The winds of destiny so far have taken my free spirit to get to places around the country and the way things are going, travelling around the globe is imminent (I did apply for a passport in Cebu, no reasons, it just hit me). I love to travel and I am now certain of that.

I arrived in my hometown of Bontoc, Southern Leyte at the very day of its town anniversary. Indeed, nothing beats the warm feeling of seeing my siblings and parents. There’s nothing in the world when we have our dinner that lasts for hours sharing stories, insight humors, and foolishness like our immortal childish teasing between siblings. I obliged myself to treat the whole family  a dinner in Mang Inasal which I’ve never done before. The following afternoon it was the Fantasitc Four siblings’ (1 ate, 3 little brothers) turn to experience one death defying zipline ride that allowed us to almost literally fly above the the Agas-agas Bridge (the country’s tallest bridge at 300meters above the ground). All that and more bought from my hard-earned Boracay wages, and I don’t mind spending as long as I see my family having fun.

Siblings and Ziplines

As a finale I leave these ten advices for myself and to whomever you are reading this. I hope in some ways these lessons I’ve learned from my travel will help you in one way.

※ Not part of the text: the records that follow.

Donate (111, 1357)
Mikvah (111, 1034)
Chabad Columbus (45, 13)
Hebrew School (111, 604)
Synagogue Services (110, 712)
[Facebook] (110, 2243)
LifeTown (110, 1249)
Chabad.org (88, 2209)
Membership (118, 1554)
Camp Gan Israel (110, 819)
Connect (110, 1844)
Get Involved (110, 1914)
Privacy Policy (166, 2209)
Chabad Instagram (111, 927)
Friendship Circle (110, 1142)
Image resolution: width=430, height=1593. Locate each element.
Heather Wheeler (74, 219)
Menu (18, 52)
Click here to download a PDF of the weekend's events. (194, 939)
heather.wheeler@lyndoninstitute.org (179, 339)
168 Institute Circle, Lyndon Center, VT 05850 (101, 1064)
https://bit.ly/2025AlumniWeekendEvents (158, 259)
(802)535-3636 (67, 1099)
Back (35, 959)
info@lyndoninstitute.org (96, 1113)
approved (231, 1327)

  1.  Save some love money. “Mag.ipon para may mawaldas pag-uwi” Not recommended for everyone. But honestly going means a lot of spending from bus tickets to cinema treats.
  2. For convenience sake take the airplane next time. Ok honestly I’ve had enough of land-sea travel hassles. If by unlucky decision I went back a day earlier I am sure I would have been on-board the Trans-Asia’s  M/V Malaysia that sunk in the shore’s of Ilo-ilo.
  3. Some Ilo-ilo City porters, taxi and padyaks drivers are indeed grassroots bastards preying on travelers by charging ridiculous amounts for their service.
  4. Next time you go home make sure to visibly lose some weight. I can’t imagine my siblings telling me I got thinner when all my Cebu-based officemates are having the time of their lives calling me fat-ass. “LesterYahee bil-bil-bil!”
  5. I realized I’ve been a hard headed guy in the Boracay office. That’s one of the negative side effects of working 12hours 6days a week – in a cubicle. So keeping the head cooled down a bit is a necessity.
  6. When the going gets toughs (I mean really tough) I’ll be the first one going home. hahaha
  7. Always maintain a fresh spirit against the battle of tardiness and boredom. My parents are very good with words of advice.
  8. Do what you want in life! Run in as many mornings as possible, draw a lot before, during, and after office hours (please don’t tell my manager).
  9. When a better employment opportunity comes, inside or out of the island, grab it before it gets away.
  10. For God’s sake fall in love. Go out, explore the island, experience adventure, make lots of friends, and please find a date. And be sure to make her happy. With her my friend, by God’s grace, maybe you’ll find some happiness to come.

Night out party-party with my Cebu-based officemates.